§ **INSTRUCTIONS FOR THE TASK**:
Would you restate all the entries exactly, leaving nothing out?

--------------------------------

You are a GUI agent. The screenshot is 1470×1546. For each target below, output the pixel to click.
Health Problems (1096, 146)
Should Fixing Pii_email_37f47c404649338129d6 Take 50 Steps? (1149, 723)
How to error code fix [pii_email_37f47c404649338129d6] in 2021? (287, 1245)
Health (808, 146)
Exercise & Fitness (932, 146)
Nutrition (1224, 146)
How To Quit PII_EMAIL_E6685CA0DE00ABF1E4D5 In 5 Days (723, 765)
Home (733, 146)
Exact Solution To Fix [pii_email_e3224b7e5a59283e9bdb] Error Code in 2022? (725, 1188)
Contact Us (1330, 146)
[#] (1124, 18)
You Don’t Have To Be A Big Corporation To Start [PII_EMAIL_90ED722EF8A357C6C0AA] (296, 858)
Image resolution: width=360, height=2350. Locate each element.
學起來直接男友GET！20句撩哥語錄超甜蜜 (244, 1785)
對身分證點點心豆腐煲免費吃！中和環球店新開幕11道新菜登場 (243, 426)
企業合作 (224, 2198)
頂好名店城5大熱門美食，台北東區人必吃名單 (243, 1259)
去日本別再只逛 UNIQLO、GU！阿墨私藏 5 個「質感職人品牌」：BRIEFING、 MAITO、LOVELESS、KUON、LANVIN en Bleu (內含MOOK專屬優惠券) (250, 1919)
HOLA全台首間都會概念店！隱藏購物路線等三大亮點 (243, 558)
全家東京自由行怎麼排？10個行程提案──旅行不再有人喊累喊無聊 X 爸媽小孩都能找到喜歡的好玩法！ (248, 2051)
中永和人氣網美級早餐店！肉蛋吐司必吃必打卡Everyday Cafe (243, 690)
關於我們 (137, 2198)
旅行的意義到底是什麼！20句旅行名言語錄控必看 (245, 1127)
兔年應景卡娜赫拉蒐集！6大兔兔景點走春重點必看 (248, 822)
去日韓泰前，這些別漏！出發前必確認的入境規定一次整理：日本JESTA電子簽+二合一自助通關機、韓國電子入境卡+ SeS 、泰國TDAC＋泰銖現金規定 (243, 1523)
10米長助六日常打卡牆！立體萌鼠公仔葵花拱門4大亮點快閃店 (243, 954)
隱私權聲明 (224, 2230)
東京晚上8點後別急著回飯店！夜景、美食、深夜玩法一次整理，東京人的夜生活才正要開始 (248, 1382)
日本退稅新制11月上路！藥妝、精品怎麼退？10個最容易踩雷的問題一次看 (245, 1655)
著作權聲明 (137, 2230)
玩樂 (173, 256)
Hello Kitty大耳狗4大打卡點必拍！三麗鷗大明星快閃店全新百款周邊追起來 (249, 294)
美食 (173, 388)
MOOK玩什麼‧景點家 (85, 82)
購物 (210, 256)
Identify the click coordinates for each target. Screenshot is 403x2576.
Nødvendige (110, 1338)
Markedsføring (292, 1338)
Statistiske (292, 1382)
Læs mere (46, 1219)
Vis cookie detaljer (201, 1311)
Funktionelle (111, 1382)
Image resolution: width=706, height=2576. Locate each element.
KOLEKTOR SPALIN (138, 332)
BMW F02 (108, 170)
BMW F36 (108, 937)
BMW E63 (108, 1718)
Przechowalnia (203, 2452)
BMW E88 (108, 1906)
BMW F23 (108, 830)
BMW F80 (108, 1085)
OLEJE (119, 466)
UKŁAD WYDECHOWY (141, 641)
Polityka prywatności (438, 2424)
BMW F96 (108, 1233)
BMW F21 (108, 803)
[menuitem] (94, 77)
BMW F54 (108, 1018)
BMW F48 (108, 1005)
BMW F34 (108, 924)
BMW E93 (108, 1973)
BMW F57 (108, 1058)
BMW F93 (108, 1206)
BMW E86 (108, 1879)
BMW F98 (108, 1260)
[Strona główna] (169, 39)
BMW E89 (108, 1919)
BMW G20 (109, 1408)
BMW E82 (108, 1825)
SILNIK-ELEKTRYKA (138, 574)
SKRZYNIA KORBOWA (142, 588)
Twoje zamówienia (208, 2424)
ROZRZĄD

--------------------------------

§ **WRITTEN REPLY**:
You are a GUI agent. The screenshot is 1470×1546. For each target below, output the pixel to click.
Health Problems (1096, 146)
Should Fixing Pii_email_37f47c404649338129d6 Take 50 Steps? (1149, 723)
How to error code fix [pii_email_37f47c404649338129d6] in 2021? (287, 1245)
Health (808, 146)
Exercise & Fitness (932, 146)
Nutrition (1224, 146)
How To Quit PII_EMAIL_E6685CA0DE00ABF1E4D5 In 5 Days (723, 765)
Home (733, 146)
Exact Solution To Fix [pii_email_e3224b7e5a59283e9bdb] Error Code in 2022? (725, 1188)
Contact Us (1330, 146)
[#] (1124, 18)
You Don’t Have To Be A Big Corporation To Start [PII_EMAIL_90ED722EF8A357C6C0AA] (296, 858)
Image resolution: width=360, height=2350. Locate each element.
學起來直接男友GET！20句撩哥語錄超甜蜜 (244, 1785)
對身分證點點心豆腐煲免費吃！中和環球店新開幕11道新菜登場 (243, 426)
企業合作 (224, 2198)
頂好名店城5大熱門美食，台北東區人必吃名單 (243, 1259)
去日本別再只逛 UNIQLO、GU！阿墨私藏 5 個「質感職人品牌」：BRIEFING、 MAITO、LOVELESS、KUON、LANVIN en Bleu (內含MOOK專屬優惠券) (250, 1919)
HOLA全台首間都會概念店！隱藏購物路線等三大亮點 (243, 558)
全家東京自由行怎麼排？10個行程提案──旅行不再有人喊累喊無聊 X 爸媽小孩都能找到喜歡的好玩法！ (248, 2051)
中永和人氣網美級早餐店！肉蛋吐司必吃必打卡Everyday Cafe (243, 690)
關於我們 (137, 2198)
旅行的意義到底是什麼！20句旅行名言語錄控必看 (245, 1127)
兔年應景卡娜赫拉蒐集！6大兔兔景點走春重點必看 (248, 822)
去日韓泰前，這些別漏！出發前必確認的入境規定一次整理：日本JESTA電子簽+二合一自助通關機、韓國電子入境卡+ SeS 、泰國TDAC＋泰銖現金規定 (243, 1523)
10米長助六日常打卡牆！立體萌鼠公仔葵花拱門4大亮點快閃店 (243, 954)
隱私權聲明 (224, 2230)
東京晚上8點後別急著回飯店！夜景、美食、深夜玩法一次整理，東京人的夜生活才正要開始 (248, 1382)
日本退稅新制11月上路！藥妝、精品怎麼退？10個最容易踩雷的問題一次看 (245, 1655)
著作權聲明 (137, 2230)
玩樂 (173, 256)
Hello Kitty大耳狗4大打卡點必拍！三麗鷗大明星快閃店全新百款周邊追起來 (249, 294)
美食 (173, 388)
MOOK玩什麼‧景點家 (85, 82)
購物 (210, 256)
Identify the click coordinates for each target. Screenshot is 403x2576.
Nødvendige (110, 1338)
Markedsføring (292, 1338)
Statistiske (292, 1382)
Læs mere (46, 1219)
Vis cookie detaljer (201, 1311)
Funktionelle (111, 1382)
Image resolution: width=706, height=2576. Locate each element.
KOLEKTOR SPALIN (138, 332)
BMW F02 (108, 170)
BMW F36 (108, 937)
BMW E63 (108, 1718)
Przechowalnia (203, 2452)
BMW E88 (108, 1906)
BMW F23 (108, 830)
BMW F80 (108, 1085)
OLEJE (119, 466)
UKŁAD WYDECHOWY (141, 641)
Polityka prywatności (438, 2424)
BMW F96 (108, 1233)
BMW F21 (108, 803)
[menuitem] (94, 77)
BMW F54 (108, 1018)
BMW F48 (108, 1005)
BMW F34 (108, 924)
BMW E93 (108, 1973)
BMW F57 (108, 1058)
BMW F93 (108, 1206)
BMW E86 (108, 1879)
BMW F98 (108, 1260)
[Strona główna] (169, 39)
BMW E89 (108, 1919)
BMW G20 (109, 1408)
BMW E82 (108, 1825)
SILNIK-ELEKTRYKA (138, 574)
SKRZYNIA KORBOWA (142, 588)
Twoje zamówienia (208, 2424)
ROZRZĄD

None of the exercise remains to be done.